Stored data
______

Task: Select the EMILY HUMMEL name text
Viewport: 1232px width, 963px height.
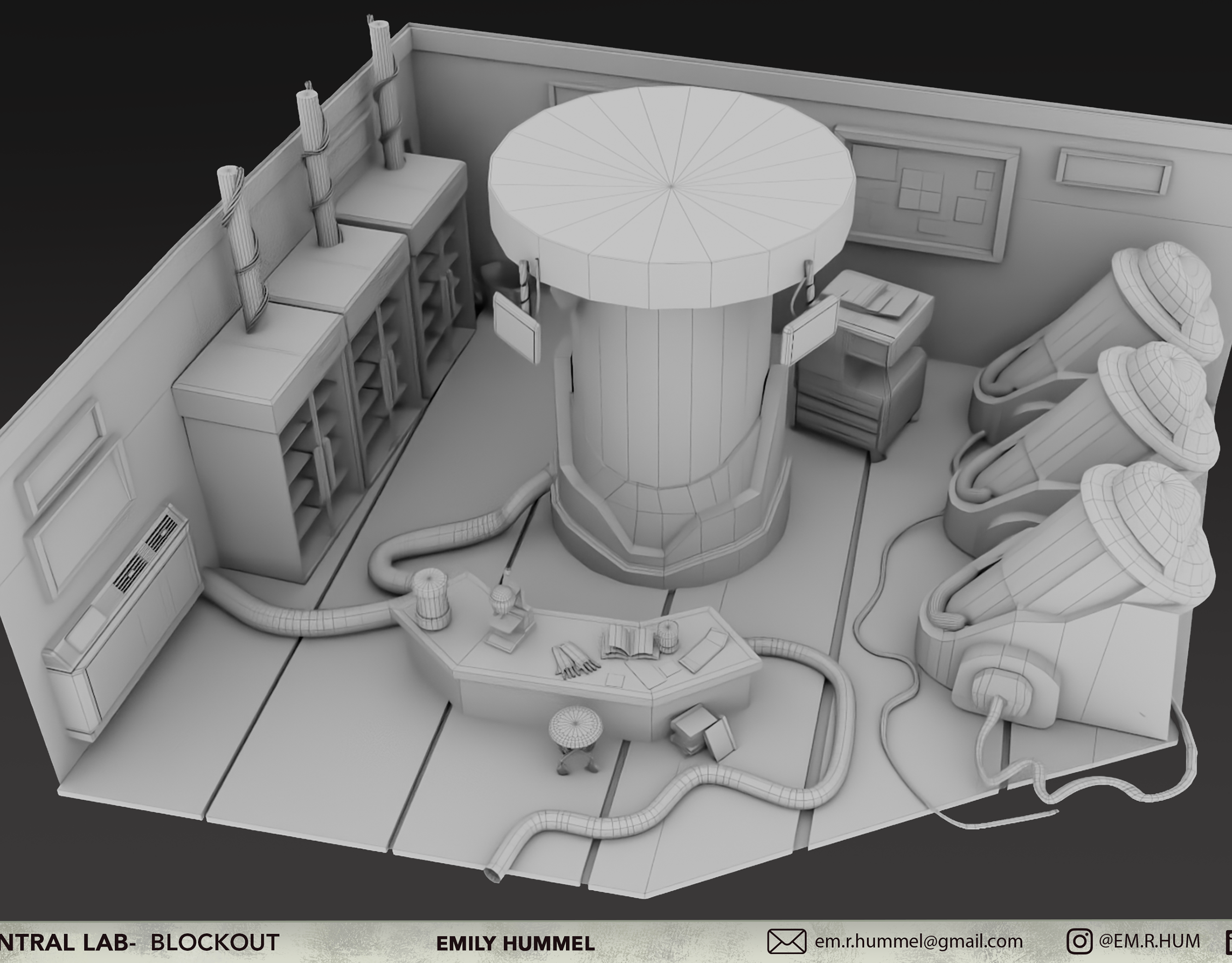Action: tap(515, 943)
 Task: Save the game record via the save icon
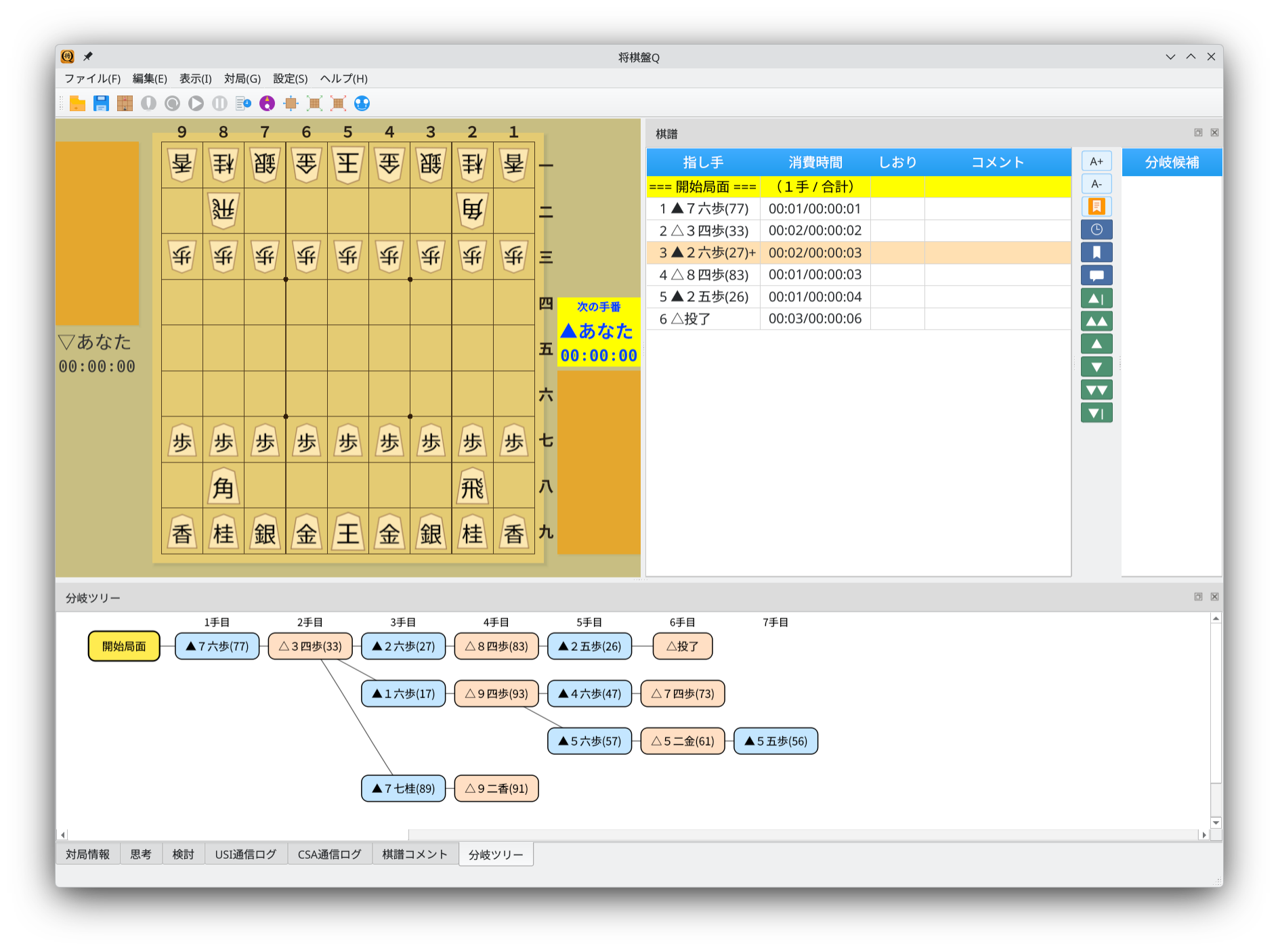(x=102, y=103)
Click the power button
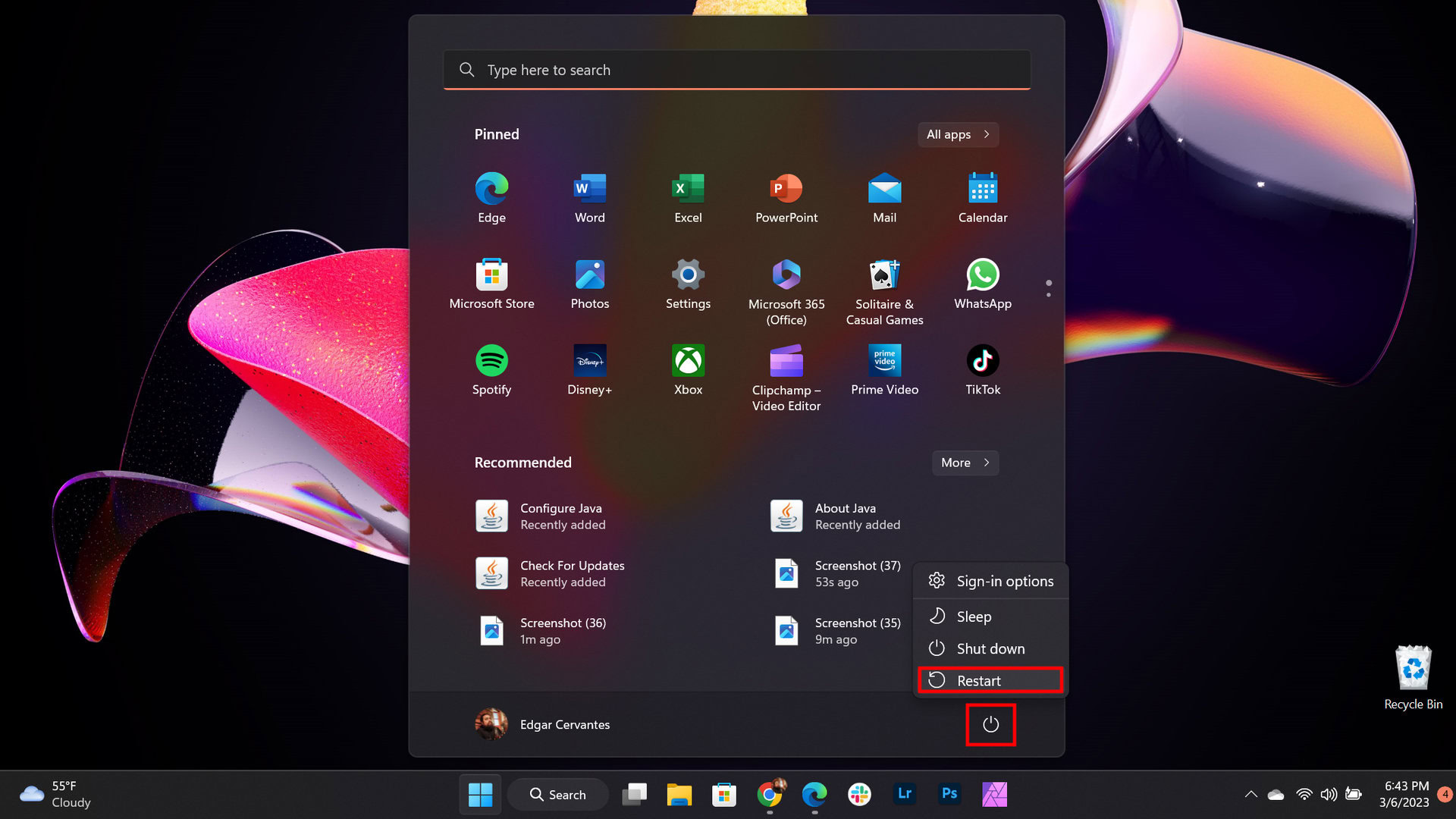This screenshot has height=819, width=1456. pyautogui.click(x=990, y=724)
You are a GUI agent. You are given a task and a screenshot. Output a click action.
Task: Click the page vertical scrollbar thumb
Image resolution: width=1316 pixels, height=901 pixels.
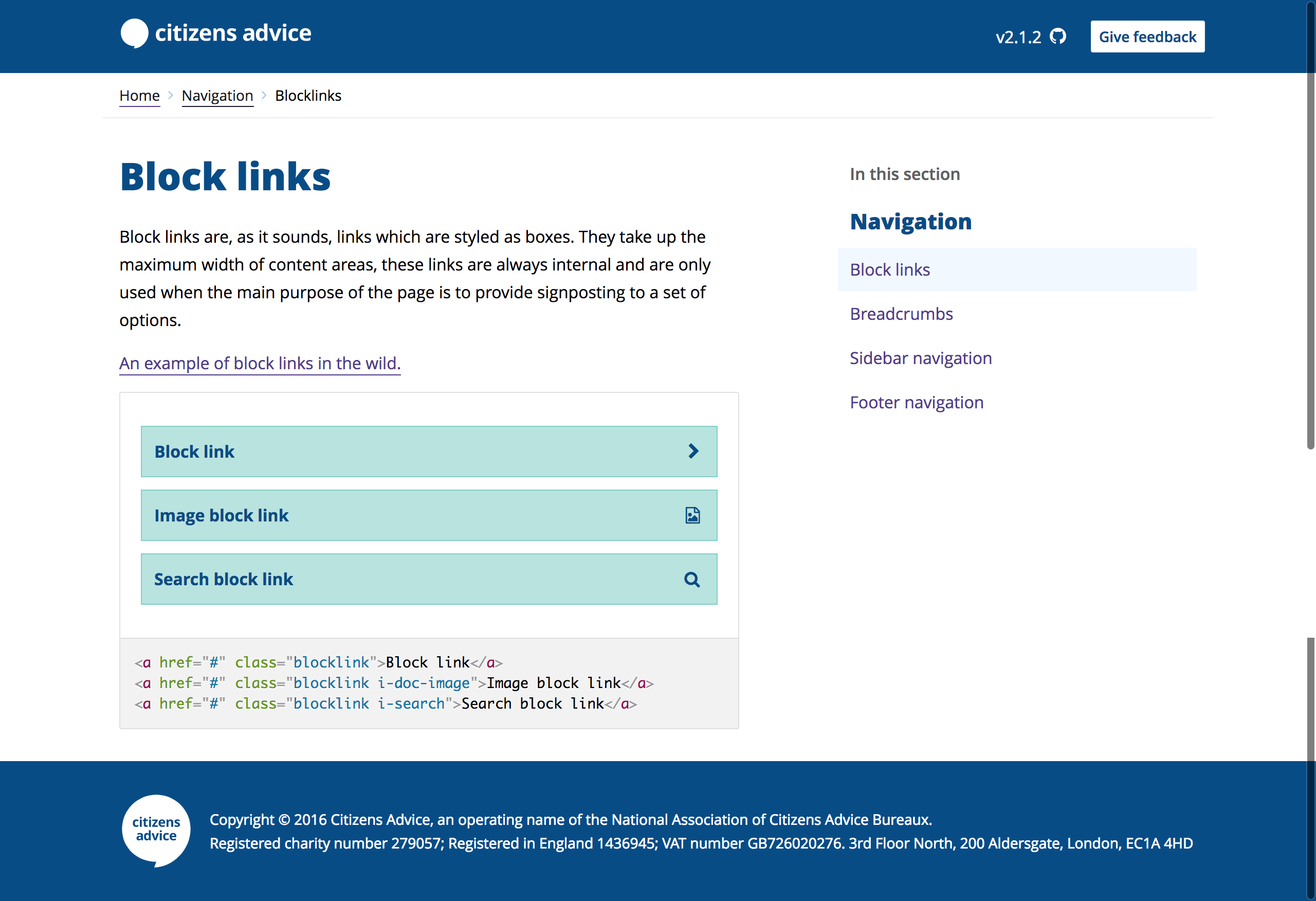coord(1310,255)
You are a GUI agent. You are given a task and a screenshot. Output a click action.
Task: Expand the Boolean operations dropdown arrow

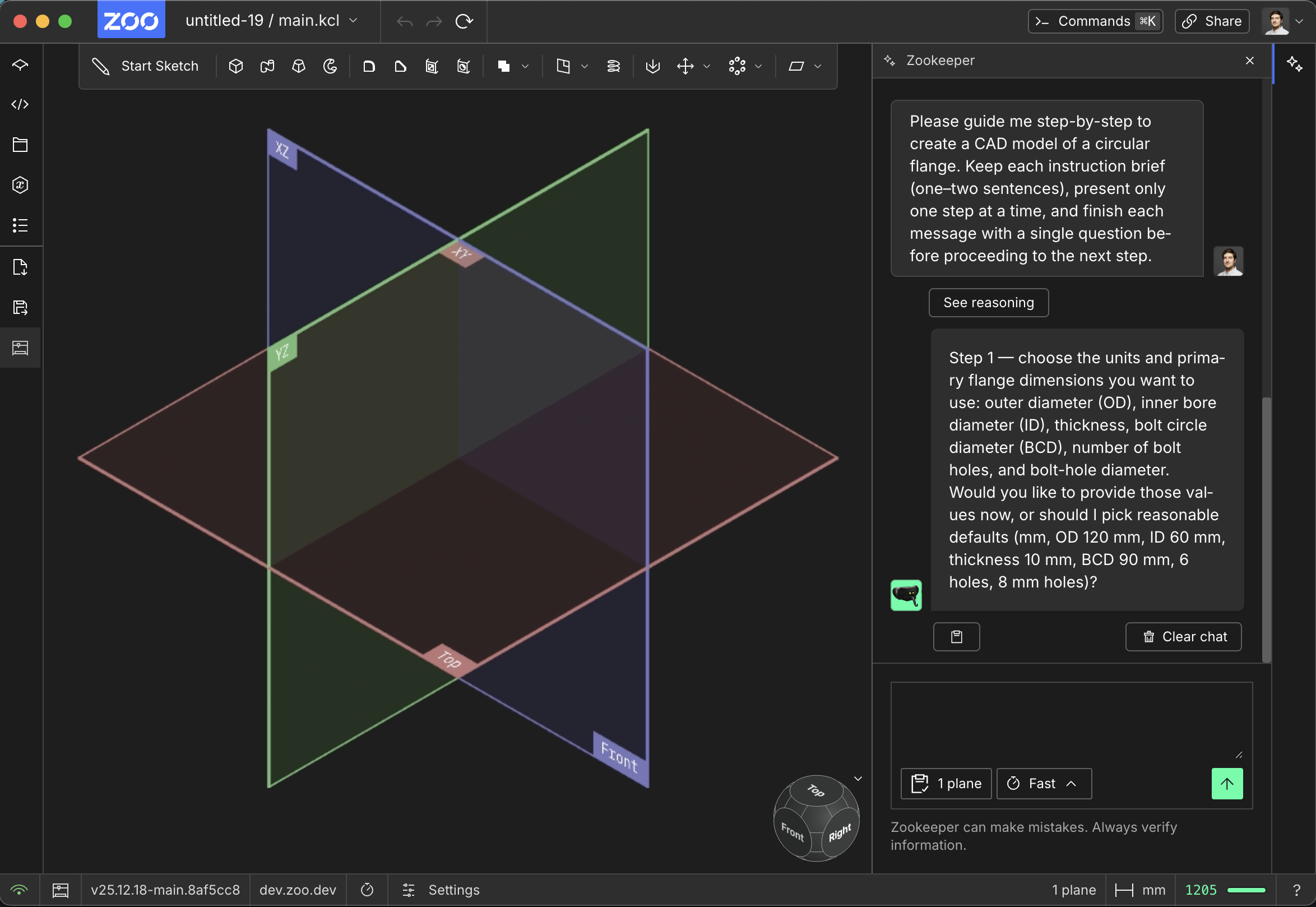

______

Quote every entry exactly, with the pictures omitted.

▶ [Task solution]
Task: Select the EMILY HUMMEL name text
Viewport: 1232px width, 963px height.
Action: tap(515, 943)
 Task: Save the game record via the save icon
(x=102, y=103)
Click the power button
This screenshot has height=819, width=1456. pyautogui.click(x=990, y=724)
You are a GUI agent. You are given a task and a screenshot. Output a click action.
Task: Click the page vertical scrollbar thumb
Image resolution: width=1316 pixels, height=901 pixels.
coord(1310,255)
You are a GUI agent. You are given a task and a screenshot. Output a click action.
Task: Expand the Boolean operations dropdown arrow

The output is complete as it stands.